There also are add-on programs like Leak Buster that you can use to help find leaks in your game. I don’t recommend these programs. First, they are not meant for heads-up players, so none of the information will be relevant to you. Second, it’s far more effective to learn to analyze your own play. In the end there’s no substitute for putting in the work here yourself as it allows you to develop your better poker playing skills.
Another popular tool that a lot of players use is Poker Stove, where you can plug in ranges and get the program to assign equity percentages. This can be helpful with some situations, and it’s a good educational tool at times, but it’s not something I’d spend a great deal of time with. Some players love it, and will play around with it at great length. While it has its place, you always have to look at your study time in terms of get- ting the most done, and single hand studies can certainly be overdone. If you’re a very advanced player, PokerStove is an invaluable tool.

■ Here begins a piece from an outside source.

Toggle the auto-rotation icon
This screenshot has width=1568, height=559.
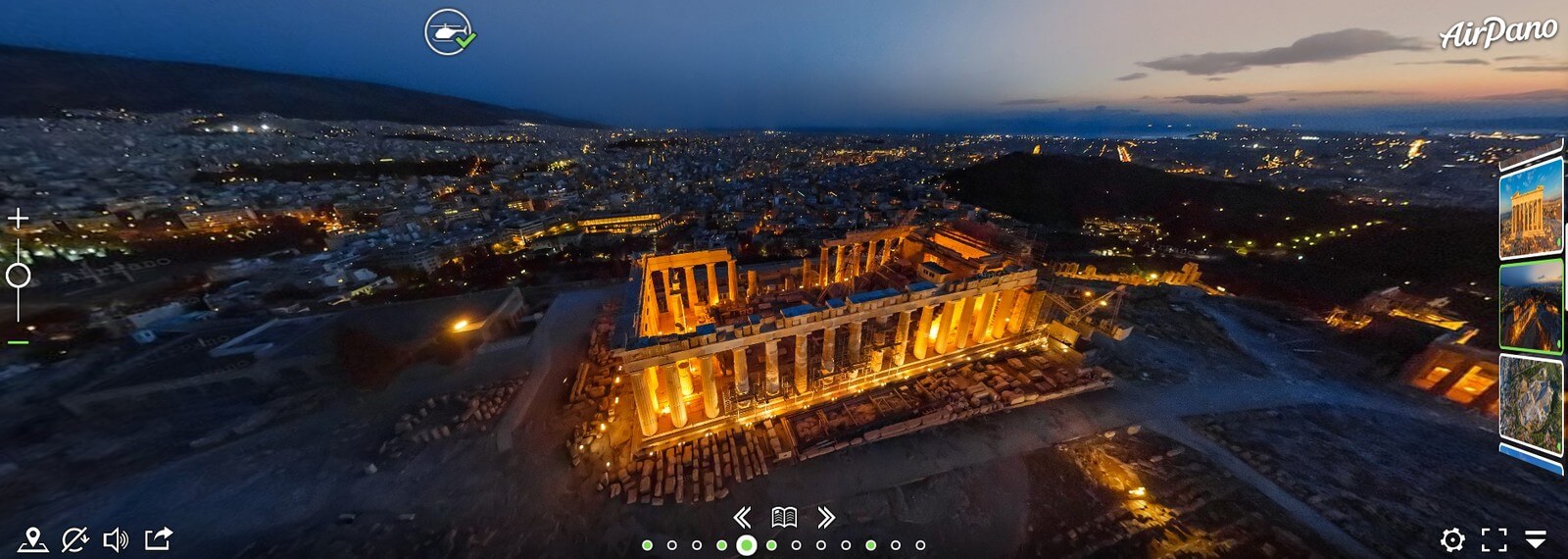[74, 539]
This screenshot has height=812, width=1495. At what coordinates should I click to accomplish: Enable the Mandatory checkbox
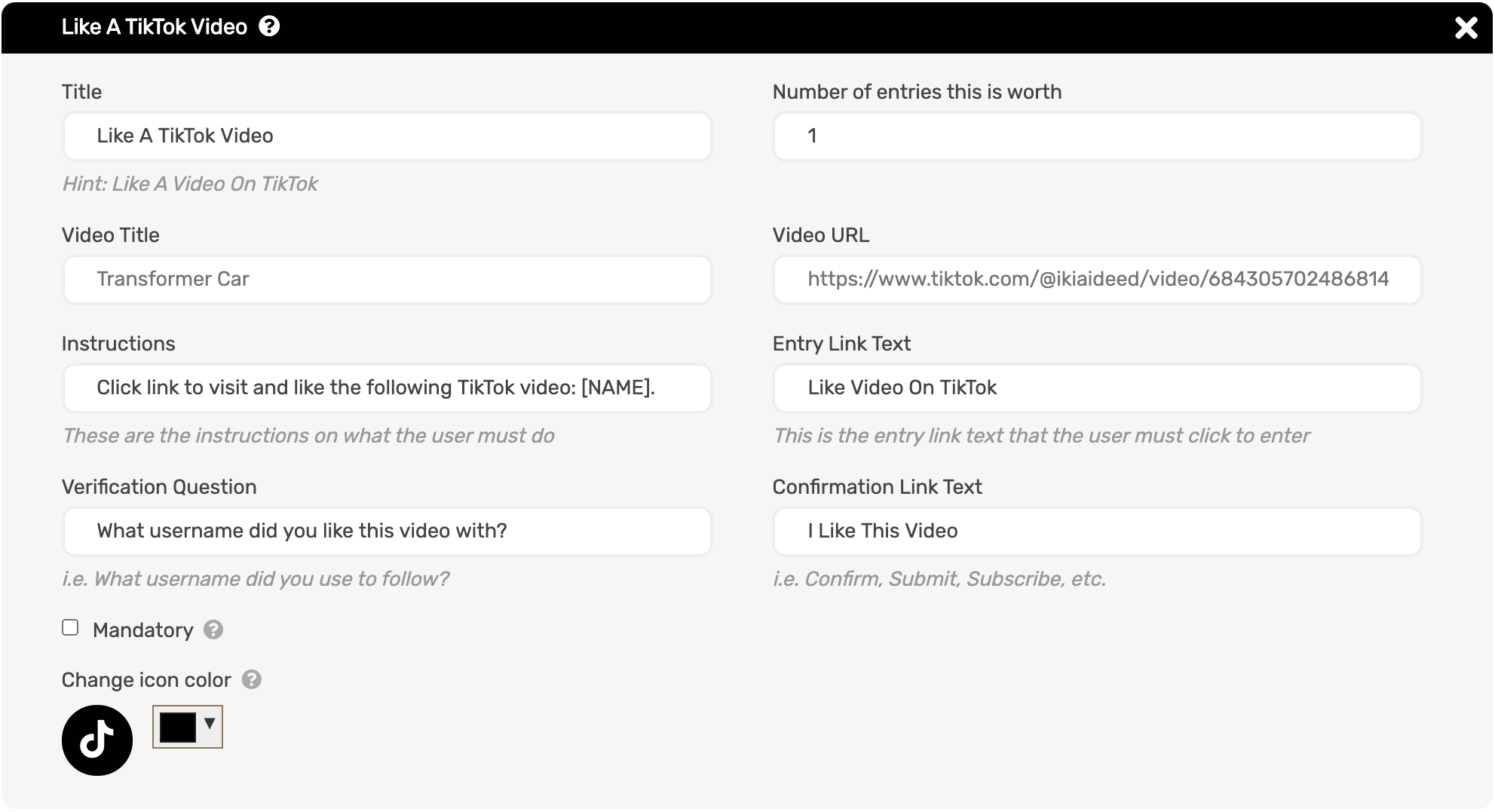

One of the most powerful means of improving your game, and one that most players really don’t take advantage of properly, is taping your own sessions and then going over them with other players. In other words, you’re pretending that you’re making a training video, with your live comments included in the audio. You don’t have to make a lot of these videos, but they are certainly worth the effort. The benefits aren’t so much watching yourself play as looking at your play from the view of instructing, which can cause you to think about what you’re doing from a third party perspective and provide insights you would not have gained otherwise.
The same benefit can be gained from writing instructional articles, and what happens here is that you push yourself to think a little more deeply about the material than you would have otherwise. It doesn’t matter if the work ever gets published, as it’s the process itself that provides the benefits. This endeavor is highly underrated generally and regardless of your level of advancement it’s something definitely worth doing. While this isn’t reviewing your own play in a technical sense, it is reviewing your own thoughts and knowledge about the game, and that’s a very important part of the process.
Finally, having someone else to go over your own play with you, whether it’s a friend, a peer review group, or a coach, is very important as well. Ideally, you get yourself in a situation where you both describe and defend your thinking, and that in itself can be of significant benefit, in addition to getting the ideas and opinions of other players. This can be in the format of discussing actual hands or it can be more of a theoretical discussion. Very few players have much interest in discussing poker theory, but this is their misfortune, and if you can find some folks who have opened their minds enough to try to get beyond standard play and look for better approaches to the game then you’re really on to something good.
Improving at poker is something that we all know we must do, yet there are so many players who are so focused on playing that they end up depriving themselves of the enormous potential benefits of looking to improve through work away from the table. Reviewing your own play effectively is the cornerstone of this and must not be neglected. While profit per a given time period is important, it’s critical to look at the long run. Spend the right amount of time on improving, and do so in the most effective manner possible.